The documentary, which screened as a Landmark Theatres Exclusive Midnight Event on Sept. 23 and 24 and will debut on Discovery Channel on Oct. 22, plays like a straight-up horror film, which was Spurlock's idea. The 45-year-old West Virginian was weaned on fright-fests, adding, "I had terrible parents as a child who took me to see things like The Exorcist and Jaws because it was the '70s and were like 'It's a movie. It's fine.' Scarred me forever as a result. But bless them for doing it. Horror movies were the movies that made me want to become a filmmaker."
When Submarine's Josh Braun approached Spurlock with Robert Sullivan's 2004 book of the same name as a possible subject for his next doc, Spurlock asked, "'What if we made a horror documentary?' And Josh said, 'Wow. Is that possible?'" Spurlock then began brainstorming with his cinematographer, Luca Del Puppo, putting together a look book of horror classics and devising how to play with shadows, what camera angles to use and how to frame every hair-raising shot.

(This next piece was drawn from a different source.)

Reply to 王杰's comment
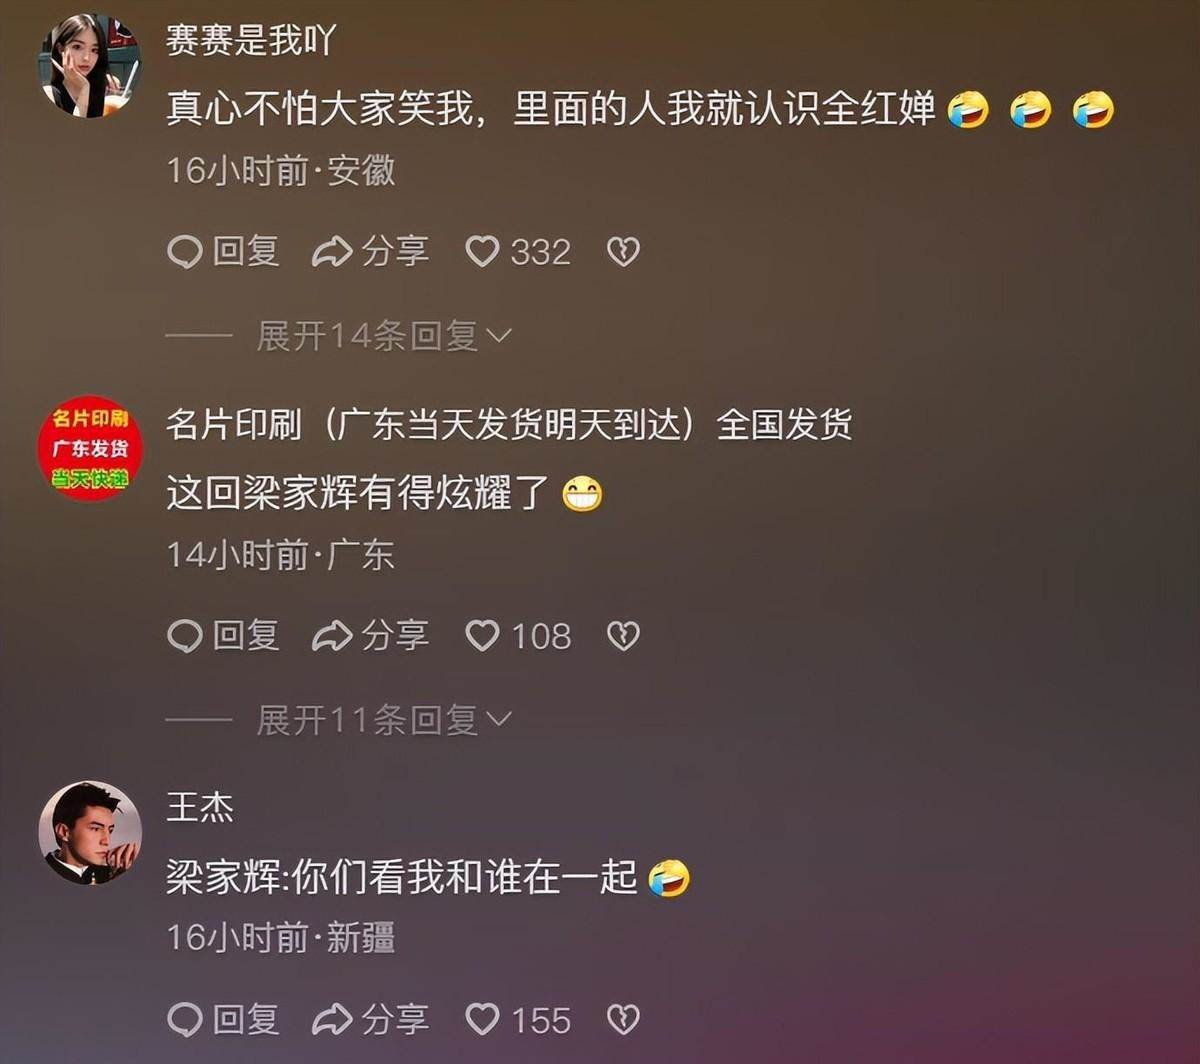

Rats takes full advantage of the titular subject's bad rep to put viewers in full panic mode. The world's most detested mammal moves with lightning speed, is filthy, spreads disease (think bubonic plague) and will attack humans if cornered or scared. And one-upping Jason Voorhees or Freddy Krueger, it can jump three to five feet.
Surprisingly, it can be delectable, too. Though Spurlock didn't partake in a Vietnamese rat feast in front of the cameras ("I couldn't because of what I just saw in New Orleans," he says, referring to a Tulane researcher pulling a parasitic worm from a rat's lung during a dissection), he has eaten the dish since. Before the film's premiere at Fantastic Fest in Austin, Tim League had his chef prepare a gourmet rat dish for audiences. "It was delicious," Spurlock insists. "It kind of tasted like pulled pork."
As tasty as they may be, rodents are not welcome in Spurlock's offices in Lower Manhattan, where he oversees Warrior Poets' staff of 20 full-time employees. COO Jeremy Chilnick found a 6-inch rat in the toilet one day, a remarkable feat for the intrepid rodent, considering the company is on the seventh floor.
"The exterminator came, went into the little bathroom with some gloves on and said, 'Do you have a garbage bag?' and he went back and it was like 'Bam, boom, bee-bop-pow, whack, bop-bop, boom,'" says Spurlock, gesturing toward the bathroom.
The father of two — who lives with wife Sara Bernstein, an HBO Documentary executive, in the Fort Greene neighborhood of Brooklyn — wanted to film in L.A., but once he zeroed in on New Orleans and New York, he figured that the Angeleno rat might be redundant. Still, there are a few differences between New York vermin and their L.A. counterparts.
"Hollywood rats are much better dressed," he says. "And they drive much better cars."